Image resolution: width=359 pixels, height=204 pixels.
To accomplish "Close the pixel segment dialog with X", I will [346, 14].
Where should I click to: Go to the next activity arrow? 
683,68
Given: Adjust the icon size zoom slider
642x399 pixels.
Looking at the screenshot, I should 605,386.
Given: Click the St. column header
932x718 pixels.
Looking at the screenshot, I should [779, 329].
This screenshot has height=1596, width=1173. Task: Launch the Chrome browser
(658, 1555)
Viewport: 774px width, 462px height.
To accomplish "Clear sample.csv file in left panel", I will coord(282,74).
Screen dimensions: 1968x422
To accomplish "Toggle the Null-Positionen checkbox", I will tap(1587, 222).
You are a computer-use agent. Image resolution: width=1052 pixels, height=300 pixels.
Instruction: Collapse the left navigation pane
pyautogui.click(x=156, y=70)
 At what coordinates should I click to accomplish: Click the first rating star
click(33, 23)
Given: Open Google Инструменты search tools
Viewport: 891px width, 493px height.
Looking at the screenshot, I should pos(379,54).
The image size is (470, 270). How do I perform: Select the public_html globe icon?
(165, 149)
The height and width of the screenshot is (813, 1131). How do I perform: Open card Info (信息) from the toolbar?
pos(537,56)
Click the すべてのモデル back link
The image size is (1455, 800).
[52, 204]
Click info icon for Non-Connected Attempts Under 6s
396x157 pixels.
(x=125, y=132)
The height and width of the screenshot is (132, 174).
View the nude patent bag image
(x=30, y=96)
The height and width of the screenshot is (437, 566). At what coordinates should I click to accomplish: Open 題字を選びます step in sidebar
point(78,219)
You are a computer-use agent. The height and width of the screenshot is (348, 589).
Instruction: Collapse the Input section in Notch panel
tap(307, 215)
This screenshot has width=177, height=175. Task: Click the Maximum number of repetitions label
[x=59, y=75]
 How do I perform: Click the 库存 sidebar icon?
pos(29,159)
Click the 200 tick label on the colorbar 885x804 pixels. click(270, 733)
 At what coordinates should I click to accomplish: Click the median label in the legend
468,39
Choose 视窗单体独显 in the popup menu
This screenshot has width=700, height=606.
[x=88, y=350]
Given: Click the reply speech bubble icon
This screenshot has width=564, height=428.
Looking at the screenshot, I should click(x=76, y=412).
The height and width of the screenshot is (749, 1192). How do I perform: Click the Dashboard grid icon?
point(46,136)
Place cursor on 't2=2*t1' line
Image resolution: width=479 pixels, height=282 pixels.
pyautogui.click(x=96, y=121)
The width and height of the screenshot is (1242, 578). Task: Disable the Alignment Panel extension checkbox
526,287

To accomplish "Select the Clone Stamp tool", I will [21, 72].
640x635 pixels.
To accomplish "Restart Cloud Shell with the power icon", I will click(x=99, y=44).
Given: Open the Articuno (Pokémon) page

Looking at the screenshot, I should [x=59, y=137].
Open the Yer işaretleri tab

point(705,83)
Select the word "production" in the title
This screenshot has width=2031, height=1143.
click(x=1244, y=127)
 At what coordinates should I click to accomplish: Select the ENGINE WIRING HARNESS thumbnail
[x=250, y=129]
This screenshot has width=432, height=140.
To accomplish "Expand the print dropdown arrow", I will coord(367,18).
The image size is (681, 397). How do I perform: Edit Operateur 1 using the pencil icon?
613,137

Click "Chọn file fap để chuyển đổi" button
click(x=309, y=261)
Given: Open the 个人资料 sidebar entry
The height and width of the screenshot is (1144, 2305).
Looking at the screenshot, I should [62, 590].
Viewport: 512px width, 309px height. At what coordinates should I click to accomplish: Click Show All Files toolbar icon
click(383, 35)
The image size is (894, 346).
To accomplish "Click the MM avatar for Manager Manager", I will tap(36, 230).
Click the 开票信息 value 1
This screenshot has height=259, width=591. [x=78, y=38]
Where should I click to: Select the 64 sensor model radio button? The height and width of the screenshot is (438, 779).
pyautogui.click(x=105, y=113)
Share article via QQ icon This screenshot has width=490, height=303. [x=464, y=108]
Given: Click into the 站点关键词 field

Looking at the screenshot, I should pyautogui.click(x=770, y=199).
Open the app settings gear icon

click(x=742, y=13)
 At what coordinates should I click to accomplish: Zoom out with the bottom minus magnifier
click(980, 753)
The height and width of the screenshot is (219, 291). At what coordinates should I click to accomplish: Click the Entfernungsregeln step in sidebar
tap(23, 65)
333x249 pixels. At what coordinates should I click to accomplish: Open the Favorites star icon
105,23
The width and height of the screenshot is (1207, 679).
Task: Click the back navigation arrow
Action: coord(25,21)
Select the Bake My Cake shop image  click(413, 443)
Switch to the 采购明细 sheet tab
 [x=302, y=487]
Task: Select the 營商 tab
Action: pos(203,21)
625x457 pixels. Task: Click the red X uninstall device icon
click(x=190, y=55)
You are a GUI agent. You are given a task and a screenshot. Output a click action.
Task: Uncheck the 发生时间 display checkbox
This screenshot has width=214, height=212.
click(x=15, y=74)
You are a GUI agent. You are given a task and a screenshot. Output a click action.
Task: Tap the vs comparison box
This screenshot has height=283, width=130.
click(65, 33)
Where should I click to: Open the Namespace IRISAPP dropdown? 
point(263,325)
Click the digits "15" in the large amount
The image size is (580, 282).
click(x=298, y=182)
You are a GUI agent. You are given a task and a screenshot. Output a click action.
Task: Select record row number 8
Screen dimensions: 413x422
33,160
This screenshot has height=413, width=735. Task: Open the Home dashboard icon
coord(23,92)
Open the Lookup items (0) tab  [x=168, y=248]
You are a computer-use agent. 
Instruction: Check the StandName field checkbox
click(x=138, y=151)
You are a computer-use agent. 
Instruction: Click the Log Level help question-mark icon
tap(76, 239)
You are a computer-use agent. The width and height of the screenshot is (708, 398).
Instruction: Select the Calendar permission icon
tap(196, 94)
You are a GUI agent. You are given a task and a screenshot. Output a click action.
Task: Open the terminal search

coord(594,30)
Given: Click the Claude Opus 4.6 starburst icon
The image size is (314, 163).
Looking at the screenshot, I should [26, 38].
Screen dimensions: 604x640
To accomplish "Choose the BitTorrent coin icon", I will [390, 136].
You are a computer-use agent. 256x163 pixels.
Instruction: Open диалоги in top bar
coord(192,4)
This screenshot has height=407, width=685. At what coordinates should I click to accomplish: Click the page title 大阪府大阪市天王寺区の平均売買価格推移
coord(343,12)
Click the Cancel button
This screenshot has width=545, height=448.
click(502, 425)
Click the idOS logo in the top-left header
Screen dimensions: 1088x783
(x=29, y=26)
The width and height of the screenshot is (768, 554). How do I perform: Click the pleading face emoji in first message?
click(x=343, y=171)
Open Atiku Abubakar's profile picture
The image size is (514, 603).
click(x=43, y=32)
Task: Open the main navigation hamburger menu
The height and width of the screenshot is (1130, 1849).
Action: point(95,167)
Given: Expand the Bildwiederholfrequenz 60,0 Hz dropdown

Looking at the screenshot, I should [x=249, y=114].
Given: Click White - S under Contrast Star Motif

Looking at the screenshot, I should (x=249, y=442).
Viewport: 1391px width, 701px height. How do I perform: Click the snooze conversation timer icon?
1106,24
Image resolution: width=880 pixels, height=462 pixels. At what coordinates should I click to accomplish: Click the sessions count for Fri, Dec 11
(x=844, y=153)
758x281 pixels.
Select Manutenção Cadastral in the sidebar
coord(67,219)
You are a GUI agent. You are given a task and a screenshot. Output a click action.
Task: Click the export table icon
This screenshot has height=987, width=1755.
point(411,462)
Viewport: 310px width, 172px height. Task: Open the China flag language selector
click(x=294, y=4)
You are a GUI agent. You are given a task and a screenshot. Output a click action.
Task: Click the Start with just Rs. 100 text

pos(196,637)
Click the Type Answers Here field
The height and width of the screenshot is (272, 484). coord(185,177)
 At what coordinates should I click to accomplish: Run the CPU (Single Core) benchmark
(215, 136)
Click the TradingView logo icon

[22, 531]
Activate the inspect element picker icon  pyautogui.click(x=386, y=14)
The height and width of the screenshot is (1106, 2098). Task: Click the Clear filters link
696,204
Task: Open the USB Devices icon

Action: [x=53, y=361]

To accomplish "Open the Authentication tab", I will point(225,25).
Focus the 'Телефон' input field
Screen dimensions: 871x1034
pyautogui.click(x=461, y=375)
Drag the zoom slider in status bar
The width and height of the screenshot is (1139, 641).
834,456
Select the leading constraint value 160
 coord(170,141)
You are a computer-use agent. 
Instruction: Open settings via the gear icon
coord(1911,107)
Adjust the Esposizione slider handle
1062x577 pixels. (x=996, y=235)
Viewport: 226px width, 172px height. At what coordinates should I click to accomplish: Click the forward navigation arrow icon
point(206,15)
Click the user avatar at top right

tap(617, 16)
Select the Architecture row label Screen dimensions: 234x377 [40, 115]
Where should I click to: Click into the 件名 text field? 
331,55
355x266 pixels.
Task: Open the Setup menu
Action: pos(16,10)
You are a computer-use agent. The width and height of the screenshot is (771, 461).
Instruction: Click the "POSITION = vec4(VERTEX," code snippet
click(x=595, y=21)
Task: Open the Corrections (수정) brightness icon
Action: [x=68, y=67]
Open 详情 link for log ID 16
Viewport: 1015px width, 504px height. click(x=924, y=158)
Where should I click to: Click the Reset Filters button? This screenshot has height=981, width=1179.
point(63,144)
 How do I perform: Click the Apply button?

· · · · ·

* Task description *
Update everything from the line containing "Viewport: 774px width, 462px height." down to the line containing "[x=59, y=75]" by replacing "Instruction" with "Command", leaving all else unchanged. Give back only those lines.

* Exercise output *
Viewport: 774px width, 462px height.
To accomplish "Clear sample.csv file in left panel", I will coord(282,74).
Screen dimensions: 1968x422
To accomplish "Toggle the Null-Positionen checkbox", I will tap(1587, 222).
You are a computer-use agent. Image resolution: width=1052 pixels, height=300 pixels.
Command: Collapse the left navigation pane
pyautogui.click(x=156, y=70)
 At what coordinates should I click to accomplish: Click the first rating star
click(33, 23)
Given: Open Google Инструменты search tools
Viewport: 891px width, 493px height.
Looking at the screenshot, I should pos(379,54).
The image size is (470, 270). How do I perform: Select the public_html globe icon?
(165, 149)
The height and width of the screenshot is (813, 1131). How do I perform: Open card Info (信息) from the toolbar?
pos(537,56)
Click the すべてのモデル back link
The image size is (1455, 800).
[52, 204]
Click info icon for Non-Connected Attempts Under 6s
396x157 pixels.
(x=125, y=132)
The height and width of the screenshot is (132, 174).
View the nude patent bag image
(x=30, y=96)
The height and width of the screenshot is (437, 566). At what coordinates should I click to accomplish: Open 題字を選びます step in sidebar
point(78,219)
You are a computer-use agent. The height and width of the screenshot is (348, 589).
Command: Collapse the Input section in Notch panel
tap(307, 215)
This screenshot has width=177, height=175. Task: Click the Maximum number of repetitions label
[x=59, y=75]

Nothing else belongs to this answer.